Dataset entries:
##############################

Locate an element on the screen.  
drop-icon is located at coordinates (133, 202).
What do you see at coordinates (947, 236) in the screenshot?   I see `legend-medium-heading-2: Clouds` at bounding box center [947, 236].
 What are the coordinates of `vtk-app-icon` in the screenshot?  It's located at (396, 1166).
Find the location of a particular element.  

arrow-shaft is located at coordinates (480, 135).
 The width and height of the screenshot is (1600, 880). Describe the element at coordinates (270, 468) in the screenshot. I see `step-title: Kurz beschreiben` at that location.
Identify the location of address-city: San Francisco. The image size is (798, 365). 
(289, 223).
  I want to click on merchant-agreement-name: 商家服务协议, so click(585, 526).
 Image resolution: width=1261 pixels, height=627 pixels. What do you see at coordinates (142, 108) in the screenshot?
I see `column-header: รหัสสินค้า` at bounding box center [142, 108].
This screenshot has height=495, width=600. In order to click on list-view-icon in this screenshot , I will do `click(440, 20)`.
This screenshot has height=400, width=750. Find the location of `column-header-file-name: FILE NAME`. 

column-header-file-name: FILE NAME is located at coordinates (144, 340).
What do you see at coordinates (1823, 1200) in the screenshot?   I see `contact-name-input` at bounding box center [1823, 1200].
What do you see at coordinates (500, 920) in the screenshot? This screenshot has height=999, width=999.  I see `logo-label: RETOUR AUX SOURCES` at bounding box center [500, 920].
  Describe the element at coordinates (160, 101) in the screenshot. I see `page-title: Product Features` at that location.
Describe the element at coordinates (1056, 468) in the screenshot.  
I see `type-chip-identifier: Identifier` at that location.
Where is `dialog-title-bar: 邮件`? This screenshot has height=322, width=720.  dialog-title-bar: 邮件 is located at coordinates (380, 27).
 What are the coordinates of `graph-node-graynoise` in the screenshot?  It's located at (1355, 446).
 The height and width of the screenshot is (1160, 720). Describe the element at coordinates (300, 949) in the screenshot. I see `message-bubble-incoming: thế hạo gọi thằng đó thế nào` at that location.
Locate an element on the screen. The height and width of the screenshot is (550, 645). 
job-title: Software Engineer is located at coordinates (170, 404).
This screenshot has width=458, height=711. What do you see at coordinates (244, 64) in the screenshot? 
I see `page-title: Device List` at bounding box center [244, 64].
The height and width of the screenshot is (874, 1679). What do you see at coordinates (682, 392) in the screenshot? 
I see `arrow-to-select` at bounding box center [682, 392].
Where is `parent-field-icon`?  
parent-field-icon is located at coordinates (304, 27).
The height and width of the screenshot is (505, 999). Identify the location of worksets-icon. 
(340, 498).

##############################

Please edit the rows above by replacing "on the screen" with "in the interface" wherever it occurs, and give all the rows again with nothing else changed.

Locate an element in the interface.  
drop-icon is located at coordinates (133, 202).
What do you see at coordinates (947, 236) in the screenshot?   I see `legend-medium-heading-2: Clouds` at bounding box center [947, 236].
 What are the coordinates of `vtk-app-icon` in the screenshot?  It's located at (396, 1166).
Find the location of a particular element.  

arrow-shaft is located at coordinates (480, 135).
 The width and height of the screenshot is (1600, 880). Describe the element at coordinates (270, 468) in the screenshot. I see `step-title: Kurz beschreiben` at that location.
Identify the location of address-city: San Francisco. The image size is (798, 365). 
(289, 223).
  I want to click on merchant-agreement-name: 商家服务协议, so click(585, 526).
 Image resolution: width=1261 pixels, height=627 pixels. What do you see at coordinates (142, 108) in the screenshot?
I see `column-header: รหัสสินค้า` at bounding box center [142, 108].
This screenshot has height=495, width=600. In order to click on list-view-icon in this screenshot , I will do `click(440, 20)`.
This screenshot has height=400, width=750. Find the location of `column-header-file-name: FILE NAME`. 

column-header-file-name: FILE NAME is located at coordinates (144, 340).
What do you see at coordinates (1823, 1200) in the screenshot?   I see `contact-name-input` at bounding box center [1823, 1200].
What do you see at coordinates (500, 920) in the screenshot? This screenshot has height=999, width=999.  I see `logo-label: RETOUR AUX SOURCES` at bounding box center [500, 920].
  Describe the element at coordinates (160, 101) in the screenshot. I see `page-title: Product Features` at that location.
Describe the element at coordinates (1056, 468) in the screenshot.  
I see `type-chip-identifier: Identifier` at that location.
Where is `dialog-title-bar: 邮件`? This screenshot has height=322, width=720.  dialog-title-bar: 邮件 is located at coordinates (380, 27).
 What are the coordinates of `graph-node-graynoise` in the screenshot?  It's located at (1355, 446).
 The height and width of the screenshot is (1160, 720). Describe the element at coordinates (300, 949) in the screenshot. I see `message-bubble-incoming: thế hạo gọi thằng đó thế nào` at that location.
Locate an element in the interface. The height and width of the screenshot is (550, 645). 
job-title: Software Engineer is located at coordinates (170, 404).
This screenshot has width=458, height=711. What do you see at coordinates (244, 64) in the screenshot? 
I see `page-title: Device List` at bounding box center [244, 64].
The height and width of the screenshot is (874, 1679). What do you see at coordinates (682, 392) in the screenshot? 
I see `arrow-to-select` at bounding box center [682, 392].
Where is `parent-field-icon`?  
parent-field-icon is located at coordinates (304, 27).
The height and width of the screenshot is (505, 999). Identify the location of worksets-icon. 
(340, 498).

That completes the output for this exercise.